Operation Columba—The Secret Pigeon Service: The Untold Story of World War II Resistance in Europe
“For students of history, and also for casual readers who simply enjoy learning new and unusual aspects of history, this book is a real gem. You’ll probably never look at pigeons the same way again.”
So pigeons were among the unsung heroes of World War II. Go figure!
In Operation Columba: The Secret Pigeon Service, author Gordon Corera dips into the secret files of Britain’s MI14 for this fascinating account of pigeons, peasants, and patriots and how they aided the Allied war effort both from within and without Nazi-occupied territory in World War II. Where radios failed, pigeons prevailed.
Thinking outside the box, intelligence personnel in Britain realized that, with the inherent difficulties and dangers of relying on human agents dropped behind enemy lines, couriers, and radio transmissions to retrieve critical information about the enemy, there was an alternative: Columba livia—rock dove, or, more commonly, pigeons. The British called upon the pigeons’ “superpower,” which Corera described this way: “The pigeon is not on a mission to save the world. It just wants to go home.”
The operation, on its face, was deceptively simple: British planes dropped 16,000 homing pigeons over occupied Europe during the course of the war, parachuted in small baskets with rice paper, containing a list of questions to be answered by civilians who found them, tucked into canisters tied to their legs. Although many pigeons died in the process, sometimes “captured” by the Nazis, sometimes ending up as entrees on the dinner plates of starving peasants, and sometimes left ignored, others returned to their lofts across the English Channel carrying critical intelligence.
But while the use of homing pigeons is more than an interesting diversion, this is ultimately a story of human heroes, trapped inside Nazi-occupied Europe, who risked their lives for the cause of freedom. As Corera points out, “Pigeons did not win the war. People did.”
Notable were the heroes of a Belgian resistance group known as Leopold Vindictive, named in honor of King Leopold of Belgium and an aging cruiser, the Vindictive, that the British sank during World War I to block a port. Under the leadership of a charismatic priest, Father Joseph Raskin, Leopold Vindictive was responsible for what is simply known as “Message 37,” perhaps the most complete and astonishing piece of intelligence to be flown out by any of Operation Columba’s pigeons: two pages of folded paper on which Raskin, writing with the aid of a magnifying glass, included information on German troop movements, maps and drawings (Raskin was also an artist), damage assessments of recent British raids, and Nazi gun placements.
Message 37 arrived in Britain in July of 1941 and inspired confidence in the potential of the Special Continental Pigeon Service, which operated until it was formally closed in February of 1945. In the interim, it produced valuable intelligence for the war effort, but also sparked counter-intelligence from the Germans, who formed their own pigeon service.
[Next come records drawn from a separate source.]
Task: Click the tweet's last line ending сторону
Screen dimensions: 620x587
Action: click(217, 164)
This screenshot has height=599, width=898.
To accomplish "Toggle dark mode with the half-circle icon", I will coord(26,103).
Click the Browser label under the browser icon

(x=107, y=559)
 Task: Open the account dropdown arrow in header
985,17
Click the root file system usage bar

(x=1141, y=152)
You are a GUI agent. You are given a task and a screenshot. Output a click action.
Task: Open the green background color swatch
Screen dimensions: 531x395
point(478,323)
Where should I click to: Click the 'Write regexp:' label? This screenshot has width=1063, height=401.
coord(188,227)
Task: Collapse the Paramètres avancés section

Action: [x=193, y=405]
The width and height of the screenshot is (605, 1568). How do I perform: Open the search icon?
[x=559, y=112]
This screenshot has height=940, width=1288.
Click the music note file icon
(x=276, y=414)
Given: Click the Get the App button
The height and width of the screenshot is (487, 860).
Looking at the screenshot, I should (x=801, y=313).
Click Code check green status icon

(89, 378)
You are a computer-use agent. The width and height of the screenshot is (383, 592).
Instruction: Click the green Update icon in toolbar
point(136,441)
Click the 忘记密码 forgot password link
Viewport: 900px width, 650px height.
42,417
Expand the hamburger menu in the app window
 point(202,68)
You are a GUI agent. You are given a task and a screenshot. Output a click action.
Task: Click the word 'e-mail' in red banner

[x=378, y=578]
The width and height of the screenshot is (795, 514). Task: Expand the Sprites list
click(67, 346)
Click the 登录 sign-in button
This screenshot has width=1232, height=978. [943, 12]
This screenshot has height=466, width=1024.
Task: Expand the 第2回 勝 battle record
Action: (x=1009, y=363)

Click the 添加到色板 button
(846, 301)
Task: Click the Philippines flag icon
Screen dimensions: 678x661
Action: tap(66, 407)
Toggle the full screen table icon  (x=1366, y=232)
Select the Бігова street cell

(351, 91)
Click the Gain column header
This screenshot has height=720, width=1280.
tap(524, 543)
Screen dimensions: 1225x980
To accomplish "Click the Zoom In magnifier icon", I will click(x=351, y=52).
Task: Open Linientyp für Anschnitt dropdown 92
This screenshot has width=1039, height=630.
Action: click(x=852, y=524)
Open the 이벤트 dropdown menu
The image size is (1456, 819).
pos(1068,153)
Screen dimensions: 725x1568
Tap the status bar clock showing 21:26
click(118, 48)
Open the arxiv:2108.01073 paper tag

Sadly, Father Raskin paid the ultimate price for his espionage activities, which went far beyond sending Message 37, and he was beheaded on the guillotine in 1943.
Corera also describes pigeon politics—petty rivalries among British spy services, which would be amusing if the consequences had not been so deadly. There were also conflicts between pigeon fanciers and falconers, since hawks were almost as deadly to the pigeons as anything else, a fact the enemy recognized. “The Germans were the first to weaponize the hawk,” Corera writes.
A particularly interesting tidbit has to do with the use by the Americans of pigeons. On one occasion, a single pigeon carried four messages during the battle of El Guetter in North Africa, including two from General Patton.
In another instance, a pigeon named G.I. Joe arrived timely with valuable intelligence that was credited with saving the lives of hundreds of soldiers and civilians in an Italian village. Corera tells us that “G.I. Joe would be the first non-British bird to be awarded the Dickin Medal for gallantry by animals, an honor he enjoyed until 1961, when he died at the ripe old pigeon age of eighteen.”
Corera summed up the operation this way: “Columba was a unique intelligence operation that provided something that no other source could: intelligence from ordinary people in enemy territory, almost in real time.” For students of history, and also for casual readers who simply enjoy learning new and unusual aspects of history, this book is a real gem. You’ll probably never look at pigeons the same way again. You might even be willing to forgive them for occasionally soiling your clothes on a city street.